## Records for this exercise:
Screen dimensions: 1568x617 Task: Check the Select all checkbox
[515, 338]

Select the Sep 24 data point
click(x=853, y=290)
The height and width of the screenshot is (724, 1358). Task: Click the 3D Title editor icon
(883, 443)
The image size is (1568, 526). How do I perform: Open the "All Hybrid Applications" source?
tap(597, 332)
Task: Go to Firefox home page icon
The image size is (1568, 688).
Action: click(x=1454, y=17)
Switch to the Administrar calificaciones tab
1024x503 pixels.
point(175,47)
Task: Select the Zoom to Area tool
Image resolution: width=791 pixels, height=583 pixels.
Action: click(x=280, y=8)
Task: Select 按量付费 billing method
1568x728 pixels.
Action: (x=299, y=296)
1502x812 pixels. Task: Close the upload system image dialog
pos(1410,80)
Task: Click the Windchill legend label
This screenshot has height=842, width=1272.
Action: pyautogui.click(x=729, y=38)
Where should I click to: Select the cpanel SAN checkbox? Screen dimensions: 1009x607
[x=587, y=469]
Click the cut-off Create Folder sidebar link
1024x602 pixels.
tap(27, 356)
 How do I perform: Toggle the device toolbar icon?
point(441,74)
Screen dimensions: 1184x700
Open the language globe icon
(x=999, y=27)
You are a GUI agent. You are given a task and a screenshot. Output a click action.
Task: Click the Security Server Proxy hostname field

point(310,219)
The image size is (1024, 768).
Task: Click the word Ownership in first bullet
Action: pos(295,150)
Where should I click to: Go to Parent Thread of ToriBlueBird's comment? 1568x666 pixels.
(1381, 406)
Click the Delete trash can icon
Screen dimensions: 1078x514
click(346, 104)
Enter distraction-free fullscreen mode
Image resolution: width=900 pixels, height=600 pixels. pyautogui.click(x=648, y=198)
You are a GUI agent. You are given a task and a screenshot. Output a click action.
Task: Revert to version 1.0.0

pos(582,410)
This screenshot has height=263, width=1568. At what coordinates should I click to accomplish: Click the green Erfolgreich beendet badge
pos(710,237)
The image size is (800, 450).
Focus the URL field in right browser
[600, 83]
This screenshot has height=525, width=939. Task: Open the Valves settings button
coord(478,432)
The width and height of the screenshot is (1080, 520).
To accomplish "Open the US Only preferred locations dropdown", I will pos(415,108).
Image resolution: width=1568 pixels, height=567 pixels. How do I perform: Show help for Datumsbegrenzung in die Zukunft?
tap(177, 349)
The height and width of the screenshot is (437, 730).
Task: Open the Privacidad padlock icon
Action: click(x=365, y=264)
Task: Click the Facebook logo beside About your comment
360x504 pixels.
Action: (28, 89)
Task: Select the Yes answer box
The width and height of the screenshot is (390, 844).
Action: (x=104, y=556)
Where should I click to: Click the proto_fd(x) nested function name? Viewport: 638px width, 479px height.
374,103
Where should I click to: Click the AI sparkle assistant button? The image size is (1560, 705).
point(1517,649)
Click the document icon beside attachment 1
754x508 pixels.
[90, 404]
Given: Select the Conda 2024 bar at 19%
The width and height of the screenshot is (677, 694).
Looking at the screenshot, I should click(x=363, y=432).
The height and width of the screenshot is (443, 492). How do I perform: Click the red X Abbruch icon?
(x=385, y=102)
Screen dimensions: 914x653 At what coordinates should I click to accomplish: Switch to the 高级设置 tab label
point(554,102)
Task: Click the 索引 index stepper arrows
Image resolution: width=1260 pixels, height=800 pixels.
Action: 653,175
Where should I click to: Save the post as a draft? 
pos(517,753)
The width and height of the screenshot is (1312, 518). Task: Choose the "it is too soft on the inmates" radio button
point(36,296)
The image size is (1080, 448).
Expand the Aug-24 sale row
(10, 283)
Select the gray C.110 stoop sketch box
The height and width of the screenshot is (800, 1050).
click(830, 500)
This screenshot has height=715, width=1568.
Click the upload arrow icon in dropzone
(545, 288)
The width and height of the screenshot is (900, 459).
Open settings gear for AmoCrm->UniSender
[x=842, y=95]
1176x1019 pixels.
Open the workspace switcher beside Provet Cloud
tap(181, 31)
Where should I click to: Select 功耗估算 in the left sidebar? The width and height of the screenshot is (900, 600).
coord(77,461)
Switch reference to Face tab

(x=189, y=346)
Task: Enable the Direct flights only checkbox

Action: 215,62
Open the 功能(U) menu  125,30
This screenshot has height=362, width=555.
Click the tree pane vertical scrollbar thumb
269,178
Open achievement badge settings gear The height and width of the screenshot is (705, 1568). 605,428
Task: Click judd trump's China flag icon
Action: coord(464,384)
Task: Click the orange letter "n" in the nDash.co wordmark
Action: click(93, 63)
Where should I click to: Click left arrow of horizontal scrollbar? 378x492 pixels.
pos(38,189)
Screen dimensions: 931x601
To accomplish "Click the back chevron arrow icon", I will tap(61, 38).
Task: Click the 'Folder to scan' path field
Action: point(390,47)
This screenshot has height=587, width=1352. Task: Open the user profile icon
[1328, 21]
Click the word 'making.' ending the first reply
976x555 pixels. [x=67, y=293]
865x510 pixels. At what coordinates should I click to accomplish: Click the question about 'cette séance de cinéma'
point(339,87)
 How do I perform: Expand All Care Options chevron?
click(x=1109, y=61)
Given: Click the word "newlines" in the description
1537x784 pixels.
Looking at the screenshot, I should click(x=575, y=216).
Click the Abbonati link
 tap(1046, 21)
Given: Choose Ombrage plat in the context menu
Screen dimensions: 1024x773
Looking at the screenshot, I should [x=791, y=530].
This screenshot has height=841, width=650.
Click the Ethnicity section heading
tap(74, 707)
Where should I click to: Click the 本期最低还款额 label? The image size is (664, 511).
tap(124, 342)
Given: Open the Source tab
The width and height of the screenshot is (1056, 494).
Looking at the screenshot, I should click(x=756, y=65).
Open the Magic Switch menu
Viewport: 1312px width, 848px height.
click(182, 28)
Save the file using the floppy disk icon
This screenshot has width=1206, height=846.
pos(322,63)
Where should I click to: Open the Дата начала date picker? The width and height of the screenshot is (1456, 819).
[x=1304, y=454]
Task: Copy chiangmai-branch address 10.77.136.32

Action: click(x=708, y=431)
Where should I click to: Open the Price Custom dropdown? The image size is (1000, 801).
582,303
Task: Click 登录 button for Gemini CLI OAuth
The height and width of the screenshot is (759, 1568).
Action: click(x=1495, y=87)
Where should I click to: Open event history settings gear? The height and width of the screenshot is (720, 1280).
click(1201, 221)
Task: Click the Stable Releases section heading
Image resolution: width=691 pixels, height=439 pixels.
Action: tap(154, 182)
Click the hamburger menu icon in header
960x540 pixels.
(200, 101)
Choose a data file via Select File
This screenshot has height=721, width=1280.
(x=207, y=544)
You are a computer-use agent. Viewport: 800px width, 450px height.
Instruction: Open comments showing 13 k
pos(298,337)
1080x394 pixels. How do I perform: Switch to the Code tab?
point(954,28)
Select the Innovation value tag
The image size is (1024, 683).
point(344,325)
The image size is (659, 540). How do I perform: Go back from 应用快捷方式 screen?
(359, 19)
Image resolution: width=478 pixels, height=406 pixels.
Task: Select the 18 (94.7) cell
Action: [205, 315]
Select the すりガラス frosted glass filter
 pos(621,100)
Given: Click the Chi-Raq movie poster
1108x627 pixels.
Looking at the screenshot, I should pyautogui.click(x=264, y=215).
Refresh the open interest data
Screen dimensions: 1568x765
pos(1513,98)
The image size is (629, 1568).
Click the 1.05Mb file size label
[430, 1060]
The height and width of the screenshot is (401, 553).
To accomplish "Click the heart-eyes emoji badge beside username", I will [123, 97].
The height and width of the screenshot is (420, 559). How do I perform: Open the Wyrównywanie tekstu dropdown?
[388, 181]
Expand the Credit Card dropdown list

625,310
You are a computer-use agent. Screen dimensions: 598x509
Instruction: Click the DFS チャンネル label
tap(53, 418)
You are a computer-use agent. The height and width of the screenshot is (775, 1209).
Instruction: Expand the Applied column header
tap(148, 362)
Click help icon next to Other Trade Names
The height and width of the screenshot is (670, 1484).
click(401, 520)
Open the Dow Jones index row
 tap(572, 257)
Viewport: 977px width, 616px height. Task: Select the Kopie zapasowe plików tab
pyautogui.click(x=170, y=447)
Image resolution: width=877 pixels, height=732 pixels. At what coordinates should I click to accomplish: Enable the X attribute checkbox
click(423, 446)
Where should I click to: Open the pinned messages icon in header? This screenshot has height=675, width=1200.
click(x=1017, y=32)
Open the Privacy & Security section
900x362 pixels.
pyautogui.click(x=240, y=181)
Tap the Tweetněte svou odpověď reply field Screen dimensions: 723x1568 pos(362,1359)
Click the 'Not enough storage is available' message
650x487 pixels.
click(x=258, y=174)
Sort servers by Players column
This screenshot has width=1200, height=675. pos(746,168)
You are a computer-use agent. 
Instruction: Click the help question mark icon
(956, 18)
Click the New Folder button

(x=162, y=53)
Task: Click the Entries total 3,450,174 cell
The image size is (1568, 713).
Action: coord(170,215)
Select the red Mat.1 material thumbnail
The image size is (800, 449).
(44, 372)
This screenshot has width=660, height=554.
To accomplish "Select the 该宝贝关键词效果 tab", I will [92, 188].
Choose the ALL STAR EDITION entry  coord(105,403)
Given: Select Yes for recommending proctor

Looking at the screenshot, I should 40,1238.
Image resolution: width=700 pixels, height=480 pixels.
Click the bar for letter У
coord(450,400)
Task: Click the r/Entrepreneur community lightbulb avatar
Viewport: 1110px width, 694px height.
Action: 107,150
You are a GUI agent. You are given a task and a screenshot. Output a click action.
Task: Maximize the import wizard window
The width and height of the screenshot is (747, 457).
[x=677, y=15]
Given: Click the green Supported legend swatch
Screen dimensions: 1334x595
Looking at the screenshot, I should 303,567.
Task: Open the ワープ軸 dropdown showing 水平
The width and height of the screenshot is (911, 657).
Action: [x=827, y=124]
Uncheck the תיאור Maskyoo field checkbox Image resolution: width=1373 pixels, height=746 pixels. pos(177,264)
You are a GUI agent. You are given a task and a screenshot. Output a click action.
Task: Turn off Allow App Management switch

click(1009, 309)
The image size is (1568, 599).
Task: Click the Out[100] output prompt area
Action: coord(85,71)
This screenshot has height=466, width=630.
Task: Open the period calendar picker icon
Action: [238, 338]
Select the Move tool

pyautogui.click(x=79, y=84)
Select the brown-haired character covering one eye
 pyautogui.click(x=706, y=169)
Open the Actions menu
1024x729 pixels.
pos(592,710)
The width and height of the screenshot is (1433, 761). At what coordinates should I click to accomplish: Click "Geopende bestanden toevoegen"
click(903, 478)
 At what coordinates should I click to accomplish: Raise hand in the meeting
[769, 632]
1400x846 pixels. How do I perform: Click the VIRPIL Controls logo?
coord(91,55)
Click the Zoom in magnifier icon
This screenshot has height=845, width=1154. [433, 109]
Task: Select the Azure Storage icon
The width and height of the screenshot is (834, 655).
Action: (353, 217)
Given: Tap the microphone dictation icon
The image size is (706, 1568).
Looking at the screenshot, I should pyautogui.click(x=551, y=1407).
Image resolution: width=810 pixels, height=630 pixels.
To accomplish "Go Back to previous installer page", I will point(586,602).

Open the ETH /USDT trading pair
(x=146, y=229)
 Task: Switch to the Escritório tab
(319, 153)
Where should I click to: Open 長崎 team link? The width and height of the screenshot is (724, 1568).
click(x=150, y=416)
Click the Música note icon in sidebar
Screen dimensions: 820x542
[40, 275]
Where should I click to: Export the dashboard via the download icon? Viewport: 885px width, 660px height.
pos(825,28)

## What you need to do:
Please work out the number of lines in the listing that hold "legend". Nothing besides the number is wanted.

## Output for this task:
2